**What is expected**.
Can you turn every line of the material below into a numbered list, leaving out the blank lines?

··· Data provided ···

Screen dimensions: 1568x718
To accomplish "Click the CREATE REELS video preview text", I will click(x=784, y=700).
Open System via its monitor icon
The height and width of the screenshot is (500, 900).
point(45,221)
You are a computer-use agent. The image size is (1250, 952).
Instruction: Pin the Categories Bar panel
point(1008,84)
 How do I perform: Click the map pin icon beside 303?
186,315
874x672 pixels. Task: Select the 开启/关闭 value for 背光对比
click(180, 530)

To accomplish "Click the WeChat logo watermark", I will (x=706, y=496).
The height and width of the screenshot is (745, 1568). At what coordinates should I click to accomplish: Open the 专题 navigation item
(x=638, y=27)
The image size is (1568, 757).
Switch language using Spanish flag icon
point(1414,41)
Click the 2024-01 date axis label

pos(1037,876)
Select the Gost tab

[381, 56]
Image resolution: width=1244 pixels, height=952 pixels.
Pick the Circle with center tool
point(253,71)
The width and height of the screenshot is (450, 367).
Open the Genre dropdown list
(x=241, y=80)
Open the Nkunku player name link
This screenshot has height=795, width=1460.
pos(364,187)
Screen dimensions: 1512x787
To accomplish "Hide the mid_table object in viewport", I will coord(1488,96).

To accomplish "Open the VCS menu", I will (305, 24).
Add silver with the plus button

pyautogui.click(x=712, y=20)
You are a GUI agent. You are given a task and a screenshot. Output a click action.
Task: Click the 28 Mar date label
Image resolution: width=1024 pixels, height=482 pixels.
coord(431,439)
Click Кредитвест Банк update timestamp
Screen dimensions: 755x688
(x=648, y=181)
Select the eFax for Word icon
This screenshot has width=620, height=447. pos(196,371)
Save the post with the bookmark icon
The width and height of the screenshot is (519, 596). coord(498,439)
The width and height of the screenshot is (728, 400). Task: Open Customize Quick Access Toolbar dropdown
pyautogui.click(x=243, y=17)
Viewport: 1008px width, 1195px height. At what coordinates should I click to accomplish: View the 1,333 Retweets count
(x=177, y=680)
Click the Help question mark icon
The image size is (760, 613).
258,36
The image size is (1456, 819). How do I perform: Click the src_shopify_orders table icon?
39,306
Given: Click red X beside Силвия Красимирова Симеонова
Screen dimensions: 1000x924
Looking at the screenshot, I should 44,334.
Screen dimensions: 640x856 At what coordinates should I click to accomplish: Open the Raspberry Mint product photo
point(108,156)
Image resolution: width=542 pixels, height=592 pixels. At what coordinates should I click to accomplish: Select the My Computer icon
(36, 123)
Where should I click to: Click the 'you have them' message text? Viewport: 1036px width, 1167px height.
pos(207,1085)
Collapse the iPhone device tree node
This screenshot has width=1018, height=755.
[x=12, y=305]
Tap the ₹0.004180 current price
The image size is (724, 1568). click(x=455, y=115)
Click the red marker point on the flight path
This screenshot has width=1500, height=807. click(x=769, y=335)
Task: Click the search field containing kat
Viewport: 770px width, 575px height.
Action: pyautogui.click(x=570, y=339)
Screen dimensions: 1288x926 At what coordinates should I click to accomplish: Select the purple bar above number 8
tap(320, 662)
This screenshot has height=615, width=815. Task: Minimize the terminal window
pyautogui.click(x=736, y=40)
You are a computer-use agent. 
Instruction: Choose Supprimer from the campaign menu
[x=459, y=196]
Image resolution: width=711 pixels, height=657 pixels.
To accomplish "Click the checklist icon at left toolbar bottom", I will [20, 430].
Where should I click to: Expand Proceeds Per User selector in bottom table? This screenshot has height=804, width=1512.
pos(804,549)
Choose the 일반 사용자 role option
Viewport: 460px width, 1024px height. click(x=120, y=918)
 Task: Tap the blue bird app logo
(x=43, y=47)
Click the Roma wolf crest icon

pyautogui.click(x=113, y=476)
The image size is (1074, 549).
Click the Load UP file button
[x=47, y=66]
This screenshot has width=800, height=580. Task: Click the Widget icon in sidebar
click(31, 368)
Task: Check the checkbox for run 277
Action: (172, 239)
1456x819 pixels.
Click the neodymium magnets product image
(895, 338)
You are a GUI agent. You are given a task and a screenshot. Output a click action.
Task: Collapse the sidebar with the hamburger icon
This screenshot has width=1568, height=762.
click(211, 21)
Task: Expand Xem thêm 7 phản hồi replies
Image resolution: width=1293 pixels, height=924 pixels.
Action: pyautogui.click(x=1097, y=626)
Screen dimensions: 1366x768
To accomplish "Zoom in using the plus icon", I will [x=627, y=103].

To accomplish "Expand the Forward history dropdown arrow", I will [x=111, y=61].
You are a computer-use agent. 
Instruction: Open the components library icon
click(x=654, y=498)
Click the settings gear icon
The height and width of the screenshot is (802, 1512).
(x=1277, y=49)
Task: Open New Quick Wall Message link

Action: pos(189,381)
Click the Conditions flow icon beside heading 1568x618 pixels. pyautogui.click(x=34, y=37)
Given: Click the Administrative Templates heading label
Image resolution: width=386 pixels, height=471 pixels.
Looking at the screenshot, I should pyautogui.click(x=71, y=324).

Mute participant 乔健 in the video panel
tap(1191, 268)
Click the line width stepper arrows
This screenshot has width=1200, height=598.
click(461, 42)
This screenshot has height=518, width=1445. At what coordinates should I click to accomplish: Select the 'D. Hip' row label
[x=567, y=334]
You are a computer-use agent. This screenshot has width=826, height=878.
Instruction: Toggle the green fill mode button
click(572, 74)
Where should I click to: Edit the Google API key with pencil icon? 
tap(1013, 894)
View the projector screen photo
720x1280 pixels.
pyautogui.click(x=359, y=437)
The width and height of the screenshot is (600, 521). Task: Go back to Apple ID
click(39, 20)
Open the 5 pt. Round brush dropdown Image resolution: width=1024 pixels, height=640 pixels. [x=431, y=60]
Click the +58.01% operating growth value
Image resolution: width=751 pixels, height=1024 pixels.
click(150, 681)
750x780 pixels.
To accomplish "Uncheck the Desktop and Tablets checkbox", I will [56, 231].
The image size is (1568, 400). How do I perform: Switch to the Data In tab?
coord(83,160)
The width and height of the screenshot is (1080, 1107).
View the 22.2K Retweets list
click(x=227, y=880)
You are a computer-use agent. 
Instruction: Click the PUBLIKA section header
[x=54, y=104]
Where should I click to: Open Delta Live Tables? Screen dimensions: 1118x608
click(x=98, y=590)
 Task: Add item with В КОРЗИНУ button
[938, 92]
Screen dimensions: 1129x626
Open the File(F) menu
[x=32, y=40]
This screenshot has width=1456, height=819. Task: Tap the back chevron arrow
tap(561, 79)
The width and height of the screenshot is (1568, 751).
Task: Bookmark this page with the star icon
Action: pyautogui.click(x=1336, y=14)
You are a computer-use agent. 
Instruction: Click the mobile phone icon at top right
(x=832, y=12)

···

**The solution**.
1. Screen dimensions: 1568x718
2. To accomplish "Click the CREATE REELS video preview text", I will click(x=784, y=700).
3. Open System via its monitor icon
4. The height and width of the screenshot is (500, 900).
5. point(45,221)
6. You are a computer-use agent. The image size is (1250, 952).
7. Instruction: Pin the Categories Bar panel
8. point(1008,84)
9.  How do I perform: Click the map pin icon beside 303?
10. 186,315
11. 874x672 pixels. Task: Select the 开启/关闭 value for 背光对比
12. click(180, 530)
13. To accomplish "Click the WeChat logo watermark", I will (x=706, y=496).
14. The height and width of the screenshot is (745, 1568). At what coordinates should I click to accomplish: Open the 专题 navigation item
15. (x=638, y=27)
16. The image size is (1568, 757).
17. Switch language using Spanish flag icon
18. point(1414,41)
19. Click the 2024-01 date axis label
20. pos(1037,876)
21. Select the Gost tab
22. [381, 56]
23. Image resolution: width=1244 pixels, height=952 pixels.
24. Pick the Circle with center tool
25. point(253,71)
26. The width and height of the screenshot is (450, 367).
27. Open the Genre dropdown list
28. (x=241, y=80)
29. Open the Nkunku player name link
30. This screenshot has height=795, width=1460.
31. pos(364,187)
32. Screen dimensions: 1512x787
33. To accomplish "Hide the mid_table object in viewport", I will coord(1488,96).
34. To accomplish "Open the VCS menu", I will (305, 24).
35. Add silver with the plus button
36. pyautogui.click(x=712, y=20)
37. You are a GUI agent. You are given a task and a screenshot. Output a click action.
38. Task: Click the 28 Mar date label
39. Image resolution: width=1024 pixels, height=482 pixels.
40. coord(431,439)
41. Click Кредитвест Банк update timestamp
42. Screen dimensions: 755x688
43. (x=648, y=181)
44. Select the eFax for Word icon
45. This screenshot has width=620, height=447. pos(196,371)
46. Save the post with the bookmark icon
47. The width and height of the screenshot is (519, 596). coord(498,439)
48. The width and height of the screenshot is (728, 400). Task: Open Customize Quick Access Toolbar dropdown
49. pyautogui.click(x=243, y=17)
50. Viewport: 1008px width, 1195px height. At what coordinates should I click to accomplish: View the 1,333 Retweets count
51. (x=177, y=680)
52. Click the Help question mark icon
53. The image size is (760, 613).
54. 258,36
55. The image size is (1456, 819). How do I perform: Click the src_shopify_orders table icon?
56. 39,306
57. Given: Click red X beside Силвия Красимирова Симеонова
58. Screen dimensions: 1000x924
59. Looking at the screenshot, I should 44,334.
60. Screen dimensions: 640x856 At what coordinates should I click to accomplish: Open the Raspberry Mint product photo
61. point(108,156)
62. Image resolution: width=542 pixels, height=592 pixels. At what coordinates should I click to accomplish: Select the My Computer icon
63. (36, 123)
64. Where should I click to: Click the 'you have them' message text? Viewport: 1036px width, 1167px height.
65. pos(207,1085)
66. Collapse the iPhone device tree node
67. This screenshot has width=1018, height=755.
68. [x=12, y=305]
69. Tap the ₹0.004180 current price
70. The image size is (724, 1568). click(x=455, y=115)
71. Click the red marker point on the flight path
72. This screenshot has width=1500, height=807. click(x=769, y=335)
73. Task: Click the search field containing kat
74. Viewport: 770px width, 575px height.
75. Action: pyautogui.click(x=570, y=339)
76. Screen dimensions: 1288x926 At what coordinates should I click to accomplish: Select the purple bar above number 8
77. tap(320, 662)
78. This screenshot has height=615, width=815. Task: Minimize the terminal window
79. pyautogui.click(x=736, y=40)
80. You are a computer-use agent. 
81. Instruction: Choose Supprimer from the campaign menu
82. [x=459, y=196]
83. Image resolution: width=711 pixels, height=657 pixels.
84. To accomplish "Click the checklist icon at left toolbar bottom", I will [20, 430].
85. Where should I click to: Expand Proceeds Per User selector in bottom table? This screenshot has height=804, width=1512.
86. pos(804,549)
87. Choose the 일반 사용자 role option
88. Viewport: 460px width, 1024px height. click(x=120, y=918)
89.  Task: Tap the blue bird app logo
90. (x=43, y=47)
91. Click the Roma wolf crest icon
92. pyautogui.click(x=113, y=476)
93. The image size is (1074, 549).
94. Click the Load UP file button
95. [x=47, y=66]
96. This screenshot has width=800, height=580. Task: Click the Widget icon in sidebar
97. click(31, 368)
98. Task: Check the checkbox for run 277
99. Action: (172, 239)
100. 1456x819 pixels.
101. Click the neodymium magnets product image
102. (895, 338)
103. You are a GUI agent. You are given a task and a screenshot. Output a click action.
104. Task: Collapse the sidebar with the hamburger icon
105. This screenshot has width=1568, height=762.
106. click(211, 21)
107. Task: Expand Xem thêm 7 phản hồi replies
108. Image resolution: width=1293 pixels, height=924 pixels.
109. Action: pyautogui.click(x=1097, y=626)
110. Screen dimensions: 1366x768
111. To accomplish "Zoom in using the plus icon", I will [x=627, y=103].
112. To accomplish "Expand the Forward history dropdown arrow", I will [x=111, y=61].
113. You are a computer-use agent. 
114. Instruction: Open the components library icon
115. click(x=654, y=498)
116. Click the settings gear icon
117. The height and width of the screenshot is (802, 1512).
118. (x=1277, y=49)
119. Task: Open New Quick Wall Message link
120. Action: pos(189,381)
121. Click the Conditions flow icon beside heading 1568x618 pixels. pyautogui.click(x=34, y=37)
122. Given: Click the Administrative Templates heading label
123. Image resolution: width=386 pixels, height=471 pixels.
124. Looking at the screenshot, I should pyautogui.click(x=71, y=324).
125. Mute participant 乔健 in the video panel
126. tap(1191, 268)
127. Click the line width stepper arrows
128. This screenshot has width=1200, height=598.
129. click(461, 42)
130. This screenshot has height=518, width=1445. At what coordinates should I click to accomplish: Select the 'D. Hip' row label
131. [x=567, y=334]
132. You are a computer-use agent. This screenshot has width=826, height=878.
133. Instruction: Toggle the green fill mode button
134. click(572, 74)
135. Where should I click to: Edit the Google API key with pencil icon? 
136. tap(1013, 894)
137. View the projector screen photo
138. 720x1280 pixels.
139. pyautogui.click(x=359, y=437)
140. The width and height of the screenshot is (600, 521). Task: Go back to Apple ID
141. click(39, 20)
142. Open the 5 pt. Round brush dropdown Image resolution: width=1024 pixels, height=640 pixels. [x=431, y=60]
143. Click the +58.01% operating growth value
144. Image resolution: width=751 pixels, height=1024 pixels.
145. click(150, 681)
146. 750x780 pixels.
147. To accomplish "Uncheck the Desktop and Tablets checkbox", I will [56, 231].
148. The image size is (1568, 400). How do I perform: Switch to the Data In tab?
149. coord(83,160)
150. The width and height of the screenshot is (1080, 1107).
151. View the 22.2K Retweets list
152. click(x=227, y=880)
153. You are a computer-use agent. 
154. Instruction: Click the PUBLIKA section header
155. [x=54, y=104]
156. Where should I click to: Open Delta Live Tables? Screen dimensions: 1118x608
157. click(x=98, y=590)
158.  Task: Add item with В КОРЗИНУ button
159. [938, 92]
160. Screen dimensions: 1129x626
161. Open the File(F) menu
162. [x=32, y=40]
163. This screenshot has width=1456, height=819. Task: Tap the back chevron arrow
164. tap(561, 79)
165. The width and height of the screenshot is (1568, 751).
166. Task: Bookmark this page with the star icon
167. Action: pyautogui.click(x=1336, y=14)
168. You are a computer-use agent. 
169. Instruction: Click the mobile phone icon at top right
170. (x=832, y=12)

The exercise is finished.